General features and properties of insertion sequence elements


Previous ...

IS Identification

The families in ISfinder are defined using an initial manual BLAST analysis often followed by reiterative BLAST analyses with the primary transposase sequence of representative elements used as a query in a BLASTP (Altschul, et al., 1990) search of microbial genomes. Potential full-length Tpases are retained and that with the lowest score then used as a query in a second BLASTP search. This is continued until no new potential candidates are detected. The ClustalW multiple alignment algorithm (Thompson, et al., 1994) is then used and the results displayed using the Jalview alignment editor (Clamp, et al., 2004) for assessment. The corresponding DNA together with 1000 base pairs up- and down-stream is then extracted and examined manually for the IRs or other typical features such as secondary structures and flanking DRs. This, together with comparison of the DNA extremities of various elements, allows identification of both ends of the collected elements. In cases where more than a single IS copy is identified, BLASTN can be used to define the IS ends. Where only a single copy is found, the ends can often be defined by identifying and comparing with empty sites.

In a second step, we use the Markov Cluster Algorithm (MCL) (http://micans.org/mcl/) (Van Dongen, 2000, Enright, et al., 2002) to weigh the relationships between clusters of ISs and to validate prior ISfinder classification of ISs into families and subgroups (Siguier, et al., 2009). This is explained in detail in Siguier, et al. (2009) and is based on the parameters used in the MCL (Fig 1.5.1) in addition to characteristics such as the specificity of target site duplications, the detailed sequence of the ends, genetic organisation. It should be understood that the distinction between families and subgroups can evolve as the number of ISs in the database increases.

Several semi-automatic IS annotation pipelines are now available. The interested reader is directed to three of these: ISsaga (Varani, et al., 2011) which is now integrated into the ISfinder platform (Siguier, et al., 2006), ISScan (Wagner, et al., 2007) and Oasis (Robinson, et al., 2012). At present, de novo prediction of ISs is not efficient and these pipelines all employ the ISfinder database to function. While all three pipelines permit identification of IS fragments as well as full length ISs, a certain level of manual assessment is essential.

    References :
  • Altschul SF, Gish W, Miller W, Myers EW & Lipman DJ (1990) Basic local alignment search tool. J Mol Biol 215: 403-410.
  • Clamp M, Cuff J, Searle SM & Barton GJ (2004) The Jalview Java alignment editor. Bioinformatics 20: 426-427.
  • Enright AJ, Van Dongen S & Ouzounis CA (2002) An efficient algorithm for large-scale detection of protein families. Nucleic Acids Res 30: 1575-1584.
  • Robinson DG, Lee MC & Marx CJ (2012) OASIS: an automated program for global investigation of bacterial and archaeal insertion sequences. Nucleic Acids Res 40: e174.
  • Siguier P, Gagnevin L & Chandler M (2009) The new IS1595 family, its relation to IS1 and the frontier between insertion sequences and transposons. Res Microbiol 160: 232-241.
  • Siguier P, Perochon J, Lestrade L, Mahillon J & Chandler M (2006) ISfinder: the reference centre for bacterial insertion sequences. Nucleic Acids Res 34: D32-36.
  • Thompson JD, Higgins DG & Gibson TJ (1994) CLUSTAL W: improving the sensitivity of progressive multiple sequence alignment through sequence weighting, position-specific gap penalties and weight matrix choice. Nucleic Acids Res 22: 4673-4680.
  • Van Dongen S (2000) A cluster algorithm for graphs. Technical Report INS-R0010, National Research Institute for Mathematics and Computer Science in the Netherlands. Amsterdam.

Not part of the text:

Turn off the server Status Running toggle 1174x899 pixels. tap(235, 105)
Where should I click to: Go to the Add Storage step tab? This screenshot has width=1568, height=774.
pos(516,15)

  • Varani A, Siguier P, Gourbeyre E, Charneau V & Chandler M (2011) ISsaga is an ensemble of web-based methods for high throughput identification and semi-automatic annotation of insertion sequences in prokaryotic genomes. Genome Biol 12: R30.
  • Wagner A, Lewis C & Bichsel M (2007) A survey of bacterial insertion sequences using IScan. Nucleic Acids Research 35: 5284-5293.